▸ WHAT TO WORK ON: List every line in this data where the string "agent" occurs.

▸ PROVIDED DATA:
..............................
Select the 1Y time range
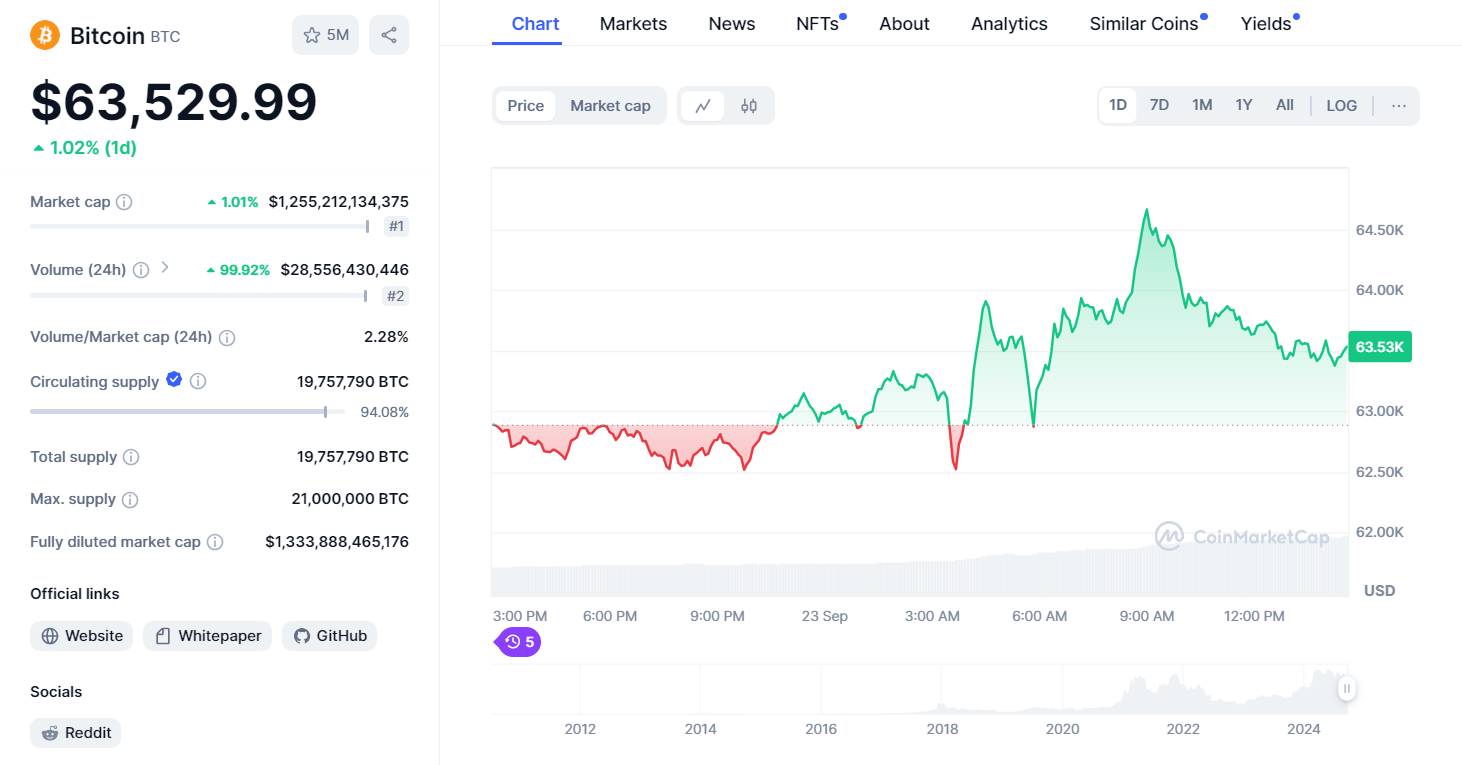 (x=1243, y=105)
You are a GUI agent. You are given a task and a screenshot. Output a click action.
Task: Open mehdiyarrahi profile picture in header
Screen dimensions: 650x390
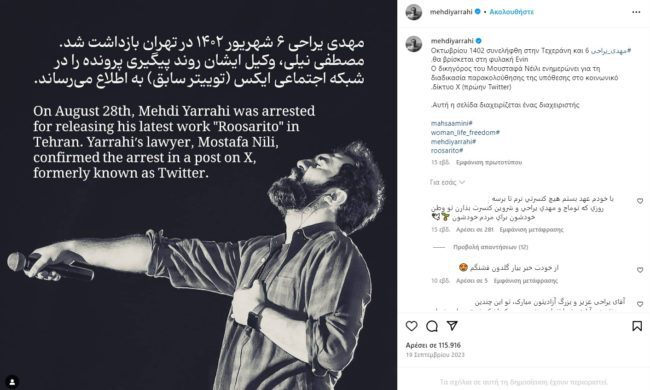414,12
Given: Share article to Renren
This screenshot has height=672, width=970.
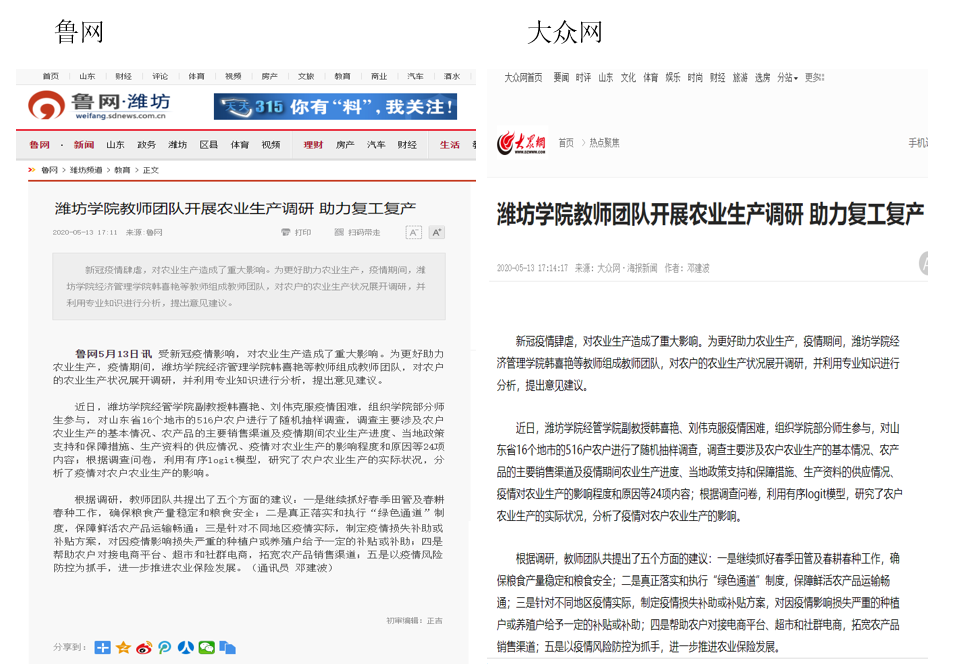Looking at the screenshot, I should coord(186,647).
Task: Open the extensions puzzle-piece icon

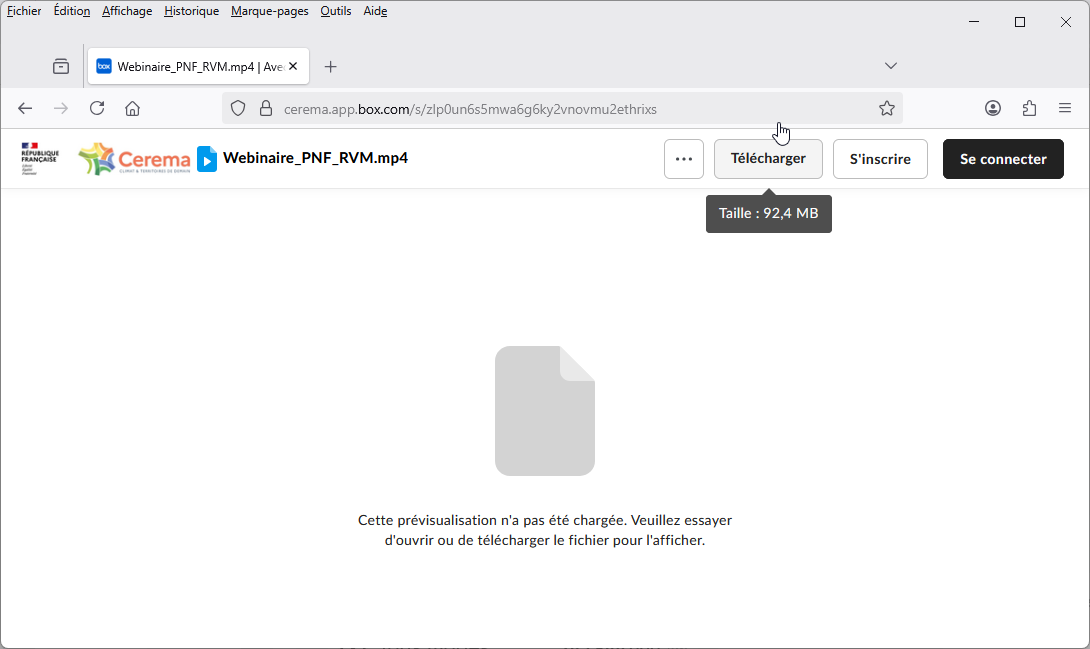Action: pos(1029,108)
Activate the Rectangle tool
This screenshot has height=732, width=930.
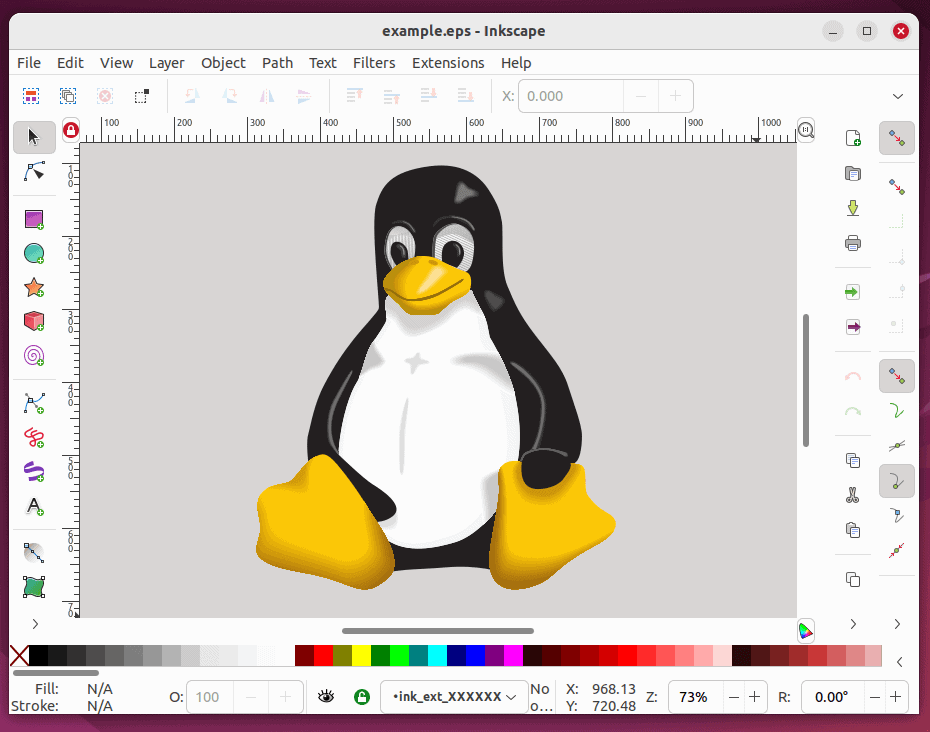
..............................
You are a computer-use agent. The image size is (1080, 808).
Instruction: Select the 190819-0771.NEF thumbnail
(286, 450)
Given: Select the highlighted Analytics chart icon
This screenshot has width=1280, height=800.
..............................
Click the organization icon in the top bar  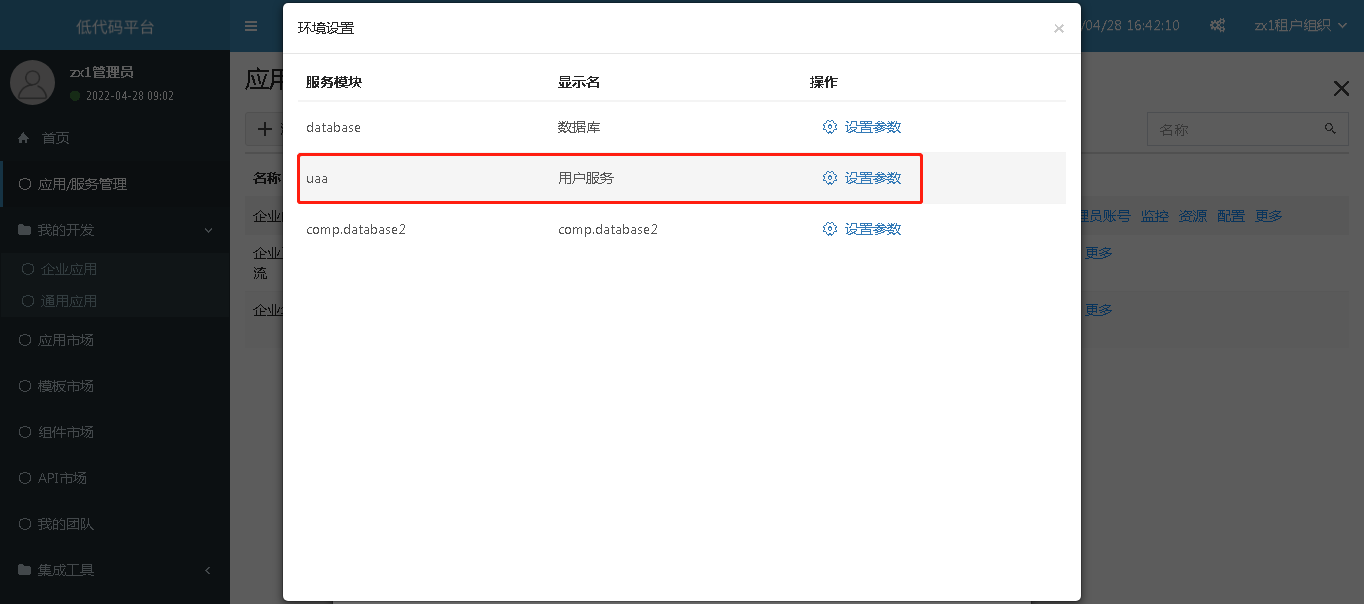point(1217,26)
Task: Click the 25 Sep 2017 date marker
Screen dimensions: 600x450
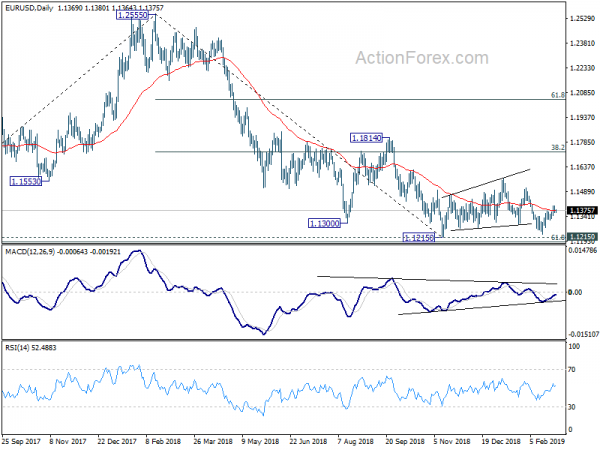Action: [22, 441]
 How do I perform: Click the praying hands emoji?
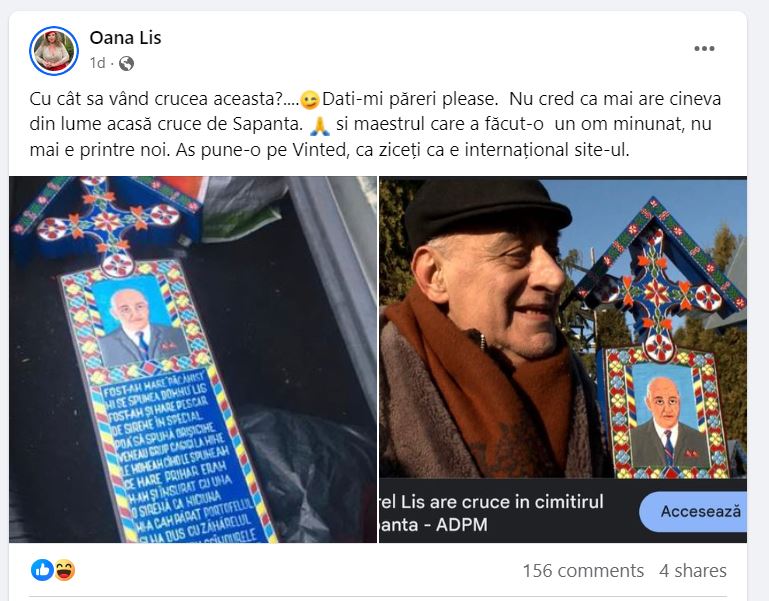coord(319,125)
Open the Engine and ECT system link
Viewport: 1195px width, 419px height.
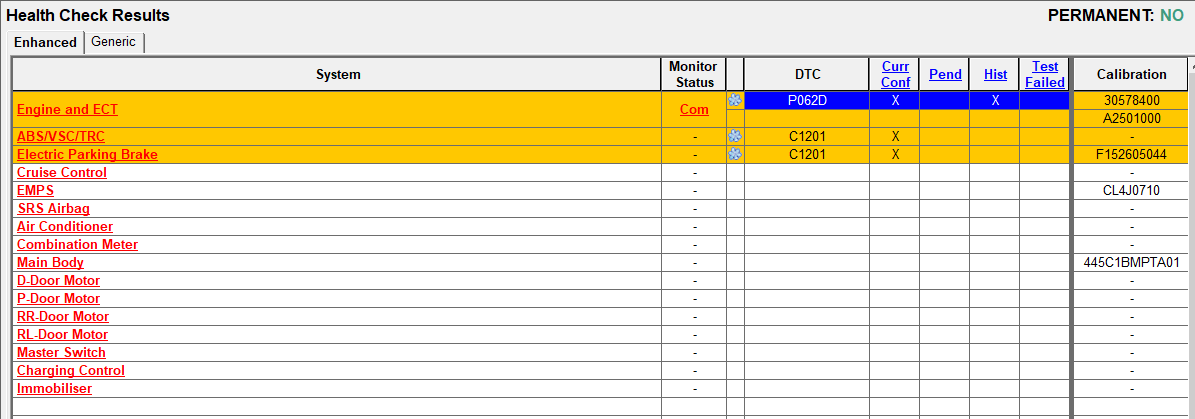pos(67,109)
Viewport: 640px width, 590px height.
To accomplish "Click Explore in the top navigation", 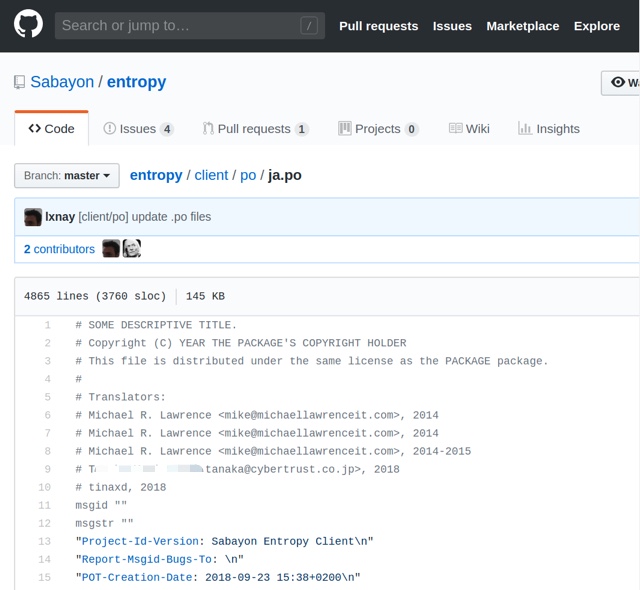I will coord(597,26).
..............................
▸ THE COMPLETED TASK:
You are a GUI agent. You are given a task and a screenshot. Output a click action.
You are a computer-use agent. The image size is (1080, 808).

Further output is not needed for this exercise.